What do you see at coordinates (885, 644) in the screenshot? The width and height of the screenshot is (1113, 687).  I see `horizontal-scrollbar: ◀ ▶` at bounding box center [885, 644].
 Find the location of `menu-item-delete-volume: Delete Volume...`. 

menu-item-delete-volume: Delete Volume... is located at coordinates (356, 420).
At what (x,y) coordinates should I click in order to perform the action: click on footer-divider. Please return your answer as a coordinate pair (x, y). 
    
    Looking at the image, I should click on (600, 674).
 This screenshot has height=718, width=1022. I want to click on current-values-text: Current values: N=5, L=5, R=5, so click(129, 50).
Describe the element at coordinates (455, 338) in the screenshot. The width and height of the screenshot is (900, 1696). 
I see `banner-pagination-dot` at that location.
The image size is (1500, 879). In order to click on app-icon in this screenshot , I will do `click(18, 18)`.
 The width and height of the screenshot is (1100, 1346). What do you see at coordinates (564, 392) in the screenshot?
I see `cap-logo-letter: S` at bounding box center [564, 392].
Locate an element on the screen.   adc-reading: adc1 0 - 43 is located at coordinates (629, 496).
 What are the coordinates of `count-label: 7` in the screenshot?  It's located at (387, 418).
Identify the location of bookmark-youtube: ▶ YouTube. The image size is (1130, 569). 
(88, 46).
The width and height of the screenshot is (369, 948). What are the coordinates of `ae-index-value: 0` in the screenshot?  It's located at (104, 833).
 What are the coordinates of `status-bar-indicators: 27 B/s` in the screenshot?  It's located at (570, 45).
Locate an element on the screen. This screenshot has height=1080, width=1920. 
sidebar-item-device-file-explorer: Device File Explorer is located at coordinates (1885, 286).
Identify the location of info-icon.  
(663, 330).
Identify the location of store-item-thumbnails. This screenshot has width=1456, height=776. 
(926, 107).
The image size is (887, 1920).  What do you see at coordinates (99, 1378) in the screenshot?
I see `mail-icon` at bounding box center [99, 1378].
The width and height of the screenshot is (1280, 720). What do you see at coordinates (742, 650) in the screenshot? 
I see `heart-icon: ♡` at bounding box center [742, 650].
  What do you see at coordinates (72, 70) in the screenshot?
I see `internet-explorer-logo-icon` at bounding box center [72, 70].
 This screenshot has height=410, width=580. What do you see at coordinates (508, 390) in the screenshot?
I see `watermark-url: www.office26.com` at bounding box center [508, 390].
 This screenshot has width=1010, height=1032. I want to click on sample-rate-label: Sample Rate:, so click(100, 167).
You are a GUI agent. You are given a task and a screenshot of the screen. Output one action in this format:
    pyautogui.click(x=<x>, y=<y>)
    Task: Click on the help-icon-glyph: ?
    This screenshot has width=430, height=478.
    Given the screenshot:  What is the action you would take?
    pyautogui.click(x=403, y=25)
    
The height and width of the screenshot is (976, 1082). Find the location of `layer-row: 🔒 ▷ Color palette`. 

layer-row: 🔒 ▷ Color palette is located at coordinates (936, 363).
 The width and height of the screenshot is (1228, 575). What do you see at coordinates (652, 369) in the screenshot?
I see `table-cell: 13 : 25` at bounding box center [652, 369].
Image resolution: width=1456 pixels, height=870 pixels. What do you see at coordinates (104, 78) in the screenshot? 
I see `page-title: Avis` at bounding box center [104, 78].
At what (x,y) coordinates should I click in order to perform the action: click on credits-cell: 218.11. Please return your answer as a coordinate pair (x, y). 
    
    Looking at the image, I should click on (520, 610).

====================

Swap every "Identify the location of" in the rows above for "Give the location of" and reproduce the rows with nothing else changed.

What do you see at coordinates (885, 644) in the screenshot? The width and height of the screenshot is (1113, 687).  I see `horizontal-scrollbar: ◀ ▶` at bounding box center [885, 644].
 Find the location of `menu-item-delete-volume: Delete Volume...`. 

menu-item-delete-volume: Delete Volume... is located at coordinates (356, 420).
At what (x,y) coordinates should I click in order to perform the action: click on footer-divider. Please return your answer as a coordinate pair (x, y). 
    
    Looking at the image, I should click on (600, 674).
 This screenshot has height=718, width=1022. I want to click on current-values-text: Current values: N=5, L=5, R=5, so click(129, 50).
Describe the element at coordinates (455, 338) in the screenshot. The width and height of the screenshot is (900, 1696). 
I see `banner-pagination-dot` at that location.
The image size is (1500, 879). In order to click on app-icon in this screenshot , I will do `click(18, 18)`.
 The width and height of the screenshot is (1100, 1346). What do you see at coordinates (564, 392) in the screenshot?
I see `cap-logo-letter: S` at bounding box center [564, 392].
Locate an element on the screen.   adc-reading: adc1 0 - 43 is located at coordinates (629, 496).
 What are the coordinates of `count-label: 7` in the screenshot?  It's located at (387, 418).
Give the location of bookmark-youtube: ▶ YouTube. The image size is (1130, 569). 
(88, 46).
The width and height of the screenshot is (369, 948). What are the coordinates of `ae-index-value: 0` in the screenshot?  It's located at (104, 833).
 What are the coordinates of `status-bar-indicators: 27 B/s` in the screenshot?  It's located at (570, 45).
Locate an element on the screen. This screenshot has height=1080, width=1920. 
sidebar-item-device-file-explorer: Device File Explorer is located at coordinates (1885, 286).
Give the location of info-icon.  
(663, 330).
Give the location of store-item-thumbnails. This screenshot has width=1456, height=776. 
(926, 107).
The image size is (887, 1920).  What do you see at coordinates (99, 1378) in the screenshot?
I see `mail-icon` at bounding box center [99, 1378].
The width and height of the screenshot is (1280, 720). What do you see at coordinates (742, 650) in the screenshot? 
I see `heart-icon: ♡` at bounding box center [742, 650].
  What do you see at coordinates (72, 70) in the screenshot?
I see `internet-explorer-logo-icon` at bounding box center [72, 70].
 This screenshot has height=410, width=580. What do you see at coordinates (508, 390) in the screenshot?
I see `watermark-url: www.office26.com` at bounding box center [508, 390].
 This screenshot has width=1010, height=1032. I want to click on sample-rate-label: Sample Rate:, so click(100, 167).
You are a GUI agent. You are given a task and a screenshot of the screen. Output one action in this format:
    pyautogui.click(x=<x>, y=<y>)
    Task: Click on the help-icon-glyph: ?
    This screenshot has width=430, height=478.
    Given the screenshot:  What is the action you would take?
    pyautogui.click(x=403, y=25)
    
The height and width of the screenshot is (976, 1082). Find the location of `layer-row: 🔒 ▷ Color palette`. 

layer-row: 🔒 ▷ Color palette is located at coordinates (936, 363).
 The width and height of the screenshot is (1228, 575). What do you see at coordinates (652, 369) in the screenshot?
I see `table-cell: 13 : 25` at bounding box center [652, 369].
Image resolution: width=1456 pixels, height=870 pixels. What do you see at coordinates (104, 78) in the screenshot? 
I see `page-title: Avis` at bounding box center [104, 78].
At what (x,y) coordinates should I click in order to perform the action: click on credits-cell: 218.11. Please return your answer as a coordinate pair (x, y). 
    
    Looking at the image, I should click on (520, 610).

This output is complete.